Il Generale di Brigata Aziz Nasirzadeh, Ministro della Difesa dal 2024, proveniva dai ranghi dell’aeronautica militare, di cui era stato comandante. Veterano della guerra Iran-Iraq e pilota di F-14, era una figura chiave nella modernizzazione delle forze armate iraniane e nello sviluppo delle capacità balistiche del paese. La sua morte priva l’Iran di un esperto stratega e di un importante interlocutore nelle relazioni militari internazionali, specialmente con alleati come la Russia.

Il contesto dell’escalation e le reazioni immediate

Questa operazione si inserisce in un contesto di altissima tensione tra l’Iran e i suoi avversari storici, in particolare Israele e Stati Uniti, riguardo al programma nucleare di Teheran e al suo ruolo destabilizzante nella regione.

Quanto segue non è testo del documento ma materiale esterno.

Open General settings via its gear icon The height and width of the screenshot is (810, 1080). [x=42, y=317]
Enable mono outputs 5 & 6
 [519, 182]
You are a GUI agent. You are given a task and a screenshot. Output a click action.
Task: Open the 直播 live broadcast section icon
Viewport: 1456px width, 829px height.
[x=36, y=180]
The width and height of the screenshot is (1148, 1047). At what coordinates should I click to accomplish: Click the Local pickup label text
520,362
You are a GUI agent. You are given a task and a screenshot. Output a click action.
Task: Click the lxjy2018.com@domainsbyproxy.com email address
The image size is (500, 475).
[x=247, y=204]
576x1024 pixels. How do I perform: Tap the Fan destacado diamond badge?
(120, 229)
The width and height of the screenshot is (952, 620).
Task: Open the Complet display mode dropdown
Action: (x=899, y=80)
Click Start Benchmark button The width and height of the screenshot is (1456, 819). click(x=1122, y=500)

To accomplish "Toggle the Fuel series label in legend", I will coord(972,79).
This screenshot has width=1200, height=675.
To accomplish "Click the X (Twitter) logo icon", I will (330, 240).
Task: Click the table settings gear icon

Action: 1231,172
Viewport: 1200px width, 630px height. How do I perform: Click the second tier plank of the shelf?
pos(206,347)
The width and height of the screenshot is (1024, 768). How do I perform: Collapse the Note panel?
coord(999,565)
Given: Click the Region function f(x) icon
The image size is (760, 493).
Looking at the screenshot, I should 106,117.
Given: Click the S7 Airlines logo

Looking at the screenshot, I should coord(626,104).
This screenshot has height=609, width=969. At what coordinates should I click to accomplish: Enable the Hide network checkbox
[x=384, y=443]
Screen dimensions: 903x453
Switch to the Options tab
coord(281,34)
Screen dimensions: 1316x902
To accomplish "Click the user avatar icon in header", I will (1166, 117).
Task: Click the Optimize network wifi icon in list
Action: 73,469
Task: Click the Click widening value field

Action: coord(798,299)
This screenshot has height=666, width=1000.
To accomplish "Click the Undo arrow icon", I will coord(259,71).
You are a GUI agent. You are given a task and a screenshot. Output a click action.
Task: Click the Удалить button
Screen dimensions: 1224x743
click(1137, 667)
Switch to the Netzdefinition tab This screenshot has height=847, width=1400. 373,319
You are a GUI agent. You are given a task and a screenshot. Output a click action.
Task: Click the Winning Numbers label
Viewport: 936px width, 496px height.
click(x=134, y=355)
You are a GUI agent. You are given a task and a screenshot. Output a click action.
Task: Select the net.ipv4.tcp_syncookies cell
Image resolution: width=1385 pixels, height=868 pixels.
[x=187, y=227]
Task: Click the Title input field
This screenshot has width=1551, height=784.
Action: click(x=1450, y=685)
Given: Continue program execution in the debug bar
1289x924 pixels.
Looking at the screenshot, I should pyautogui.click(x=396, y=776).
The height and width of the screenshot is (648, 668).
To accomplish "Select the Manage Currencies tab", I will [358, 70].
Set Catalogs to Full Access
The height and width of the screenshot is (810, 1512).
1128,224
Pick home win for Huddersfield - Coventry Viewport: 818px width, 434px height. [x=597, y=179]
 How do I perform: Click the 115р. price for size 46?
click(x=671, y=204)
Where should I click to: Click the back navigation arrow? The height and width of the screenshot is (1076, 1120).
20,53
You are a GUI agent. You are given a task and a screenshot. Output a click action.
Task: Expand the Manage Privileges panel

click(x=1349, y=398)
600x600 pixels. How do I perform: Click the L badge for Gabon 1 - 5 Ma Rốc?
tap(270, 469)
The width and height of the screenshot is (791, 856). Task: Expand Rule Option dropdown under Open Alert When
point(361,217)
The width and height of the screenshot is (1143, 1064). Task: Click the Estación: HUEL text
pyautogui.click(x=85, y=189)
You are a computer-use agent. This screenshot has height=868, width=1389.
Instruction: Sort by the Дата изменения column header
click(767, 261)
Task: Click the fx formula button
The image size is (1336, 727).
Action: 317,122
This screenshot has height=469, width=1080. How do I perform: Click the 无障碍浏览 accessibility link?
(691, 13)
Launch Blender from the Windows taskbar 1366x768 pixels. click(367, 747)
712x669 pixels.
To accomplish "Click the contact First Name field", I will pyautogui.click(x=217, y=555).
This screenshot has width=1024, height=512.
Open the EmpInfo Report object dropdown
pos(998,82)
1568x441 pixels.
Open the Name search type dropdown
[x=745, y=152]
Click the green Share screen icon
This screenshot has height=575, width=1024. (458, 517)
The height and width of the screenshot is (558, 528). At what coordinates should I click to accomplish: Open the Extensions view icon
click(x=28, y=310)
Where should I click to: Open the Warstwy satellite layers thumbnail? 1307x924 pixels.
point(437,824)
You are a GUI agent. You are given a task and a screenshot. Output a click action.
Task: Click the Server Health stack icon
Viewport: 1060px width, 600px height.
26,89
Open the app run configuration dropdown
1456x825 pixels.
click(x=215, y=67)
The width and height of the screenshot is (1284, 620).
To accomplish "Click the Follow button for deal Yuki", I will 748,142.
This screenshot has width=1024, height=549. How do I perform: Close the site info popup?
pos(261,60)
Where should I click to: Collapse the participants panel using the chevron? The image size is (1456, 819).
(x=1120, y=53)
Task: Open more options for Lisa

L’attacco è stato definito “preventivo” da fonti israeliane, volto a “rimuovere le minacce” allo stato ebraico. La reazione iraniana non si è fatta attendere: i Pasdaran hanno minacciato “l’offensiva più feroce della storia” e hanno lanciato una serie di attacchi missilistici contro basi statunitensi in diversi paesi del Golfo Persico, tra cui Qatar, Bahrein e Kuwait, e contro il territorio israeliano.

La comunità internazionale osserva con estrema preoccupazione l’evolversi della situazione. Diverse compagnie aeree hanno sospeso i voli nella regione, mentre leader mondiali invitano alla de-escalation per evitare un conflitto su vasta scala. La Russia ha condannato duramente i raid, definendoli “atti di aggressione armata” in violazione del diritto internazionale.

L’Iran ha proclamato 40 giorni di lutto nazionale. Nel frattempo, è stato avviato il processo per la successione, con la nomina di Ahmad Vahidi, ex ministro della Difesa e dell’Interno, come nuovo comandante delle Guardie della Rivoluzione, segnalando una linea di continuità nella postura aggressiva del regime.